FlightsAnalyzer is a terminal user interface application that provides peeks from the uploaded dataset based on user input.
Command | Output |
---|---|
airlines | Table with how many planes each airline own |
airlines top | Table with the top five airlines in terms of the number of planes they own |
airports | Table with the top 5, most visited airports in the dataset |
rainy | Table with the total number of flights delayed more than 15 minutes on rainy days vs. non rainy days, grouped by month |
holidays | Table with the number flights delayed more than 15 minutes on holidays, grouped by month |
from <origin airport> to <destination airport> on <date> | Table with data on flights that occurred at the given date towards the given route |
view table <table name> | Table as is from schema, the result of (select * <table name>) |
help | Manual for how to use the app |
quit | Exit the app |
In your terminal, shell, or cmd go to src/main/application/executable/ then type the following command:
- Before you run please make sure mssql-jdbc-11.2.0.jre18.jar is in the same directory.
java -jar FlightsAnalyzer.jar
- If you would like to rebuild the jar file after some edits, you can do so in intelliJ using built-in artifact.
- We used a jar file instead of Makefile to keep the project structure intact.
- The relational model submitted in phase one has been changed, please read the schema in src/main/assets/Flights.sql to review the final version.
- The Flights.sql file inside the assets directory is written in sqlite3 syntax and the application never connects to it, instead the queries are executed on the jdbc uranium connection.
- The same sql was uploaded to uranium using the mssql extension in VS Code with Microsoft SQL Server syntax.
- The sql file was generated using a java script we wrote in a separate project to parse the csv files.
- Why did we not include that script in this project you ask? Well, two reasons:
- If we did include it, we would have to include all the csv files with it as well for the app to run properly, and that is 8+ GB.

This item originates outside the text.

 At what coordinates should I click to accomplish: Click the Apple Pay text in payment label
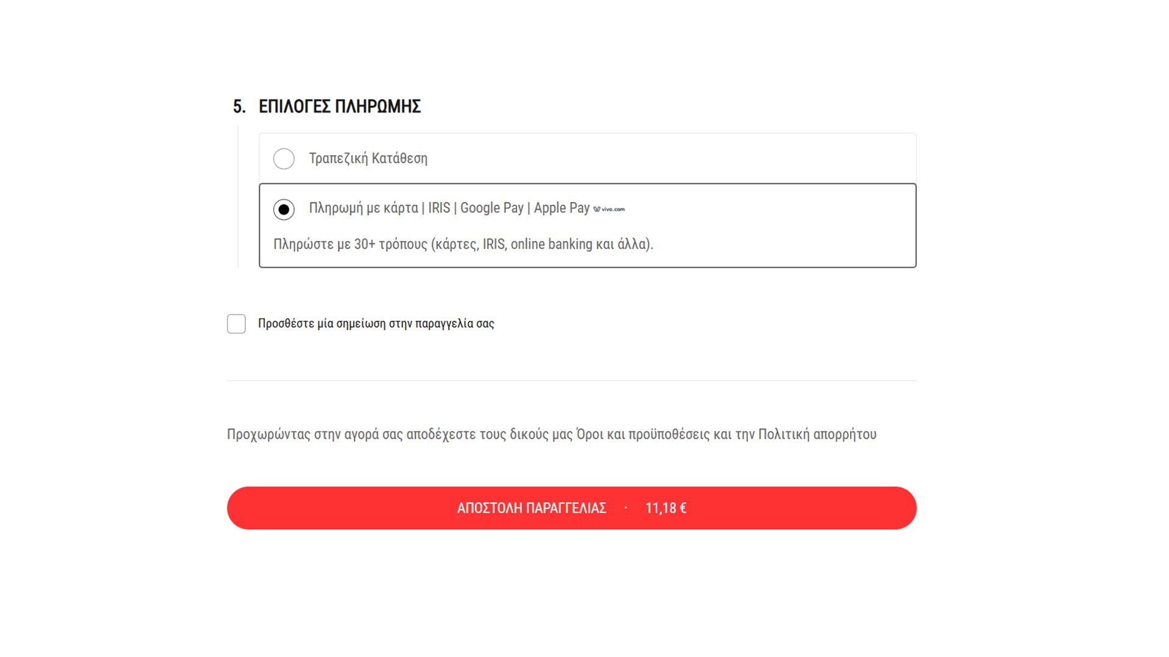coord(561,208)
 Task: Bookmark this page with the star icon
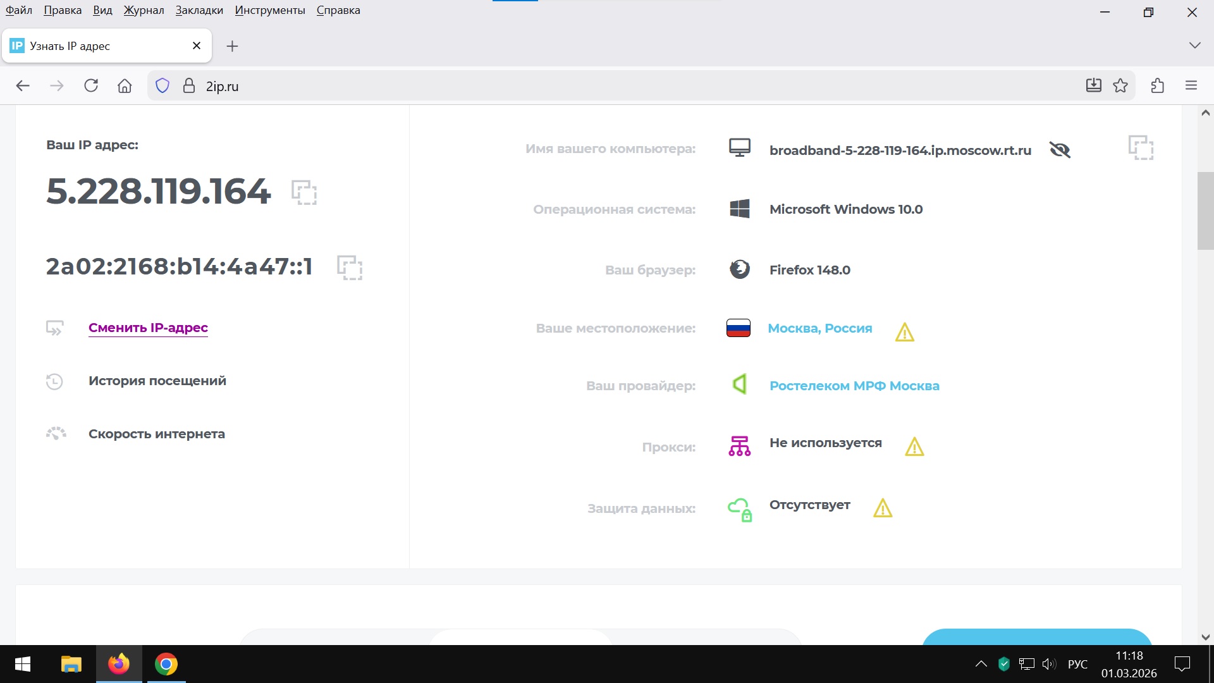[x=1120, y=86]
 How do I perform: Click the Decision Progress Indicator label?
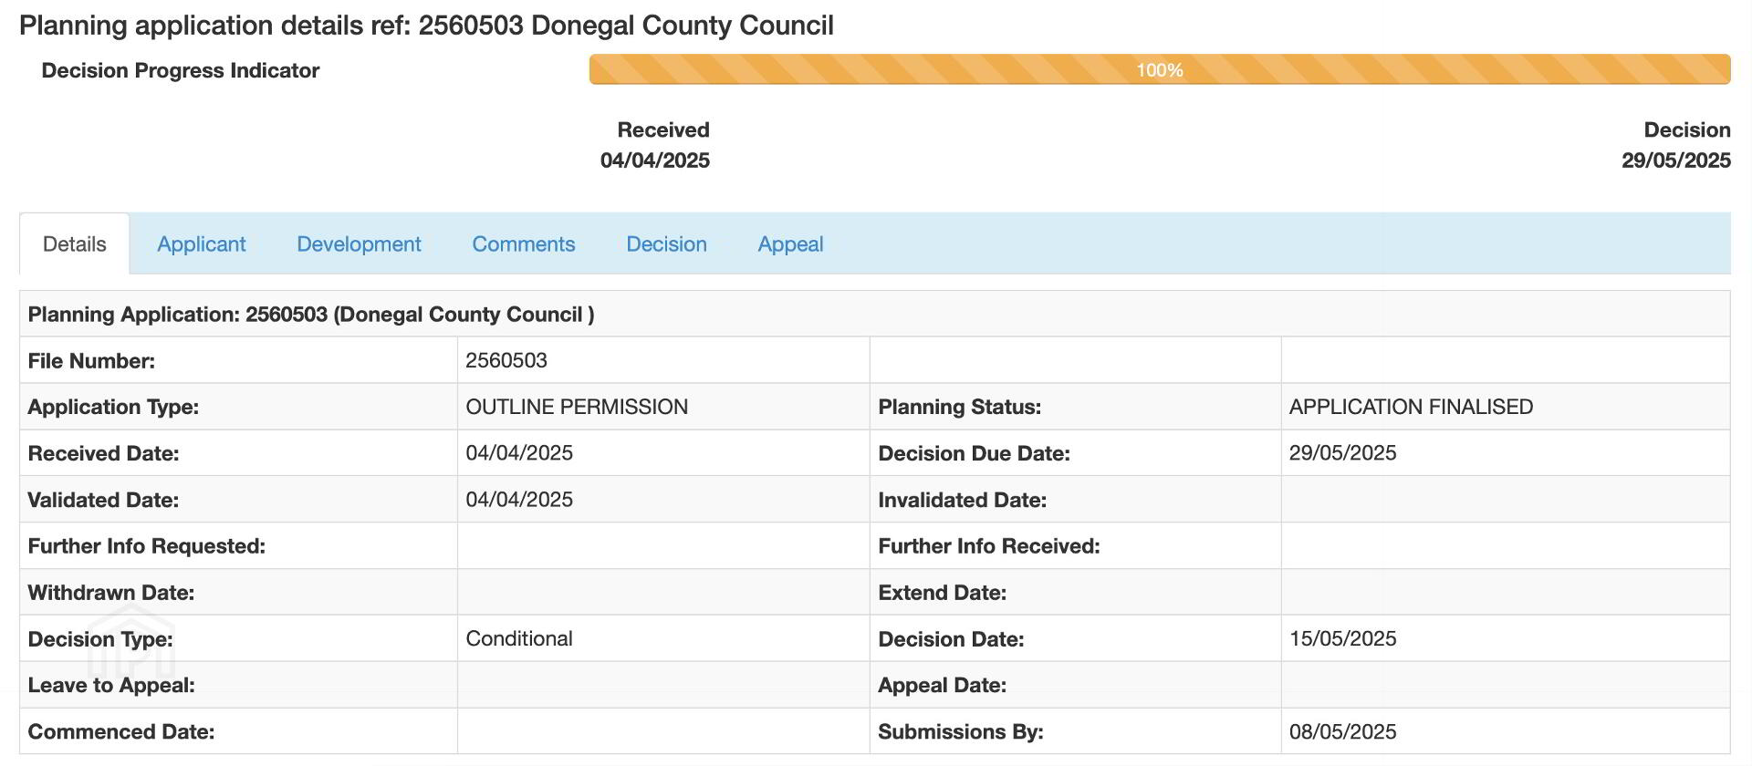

- While creating this project we made lots of edits to the schema and the insert statements on the fly, which turned that script to random pieces of spaghetti code that do not match programming standards.
- Why did we not include that script in this project you ask? Well, two reasons:
- If you do attempt to re-read the sql files whether on uranium or sqlite3, expect 6 to 8 hours of runtime.
- The command 'rainy' runs a query that took 40 minutes to execute successfully on uranium.
- The flights data is a snippet from the original (Only May to December) data for two reason
- We wanted to join the weather data that we scraped from NOAA with the flights dates to show delays caused by bad weather, and we were only able to find airports weather starting from May.
- Loading the full dataset from the source would have resulted in 50+ GB SQL files that neither our local machines would be able to handle nor would uranium read buffer size.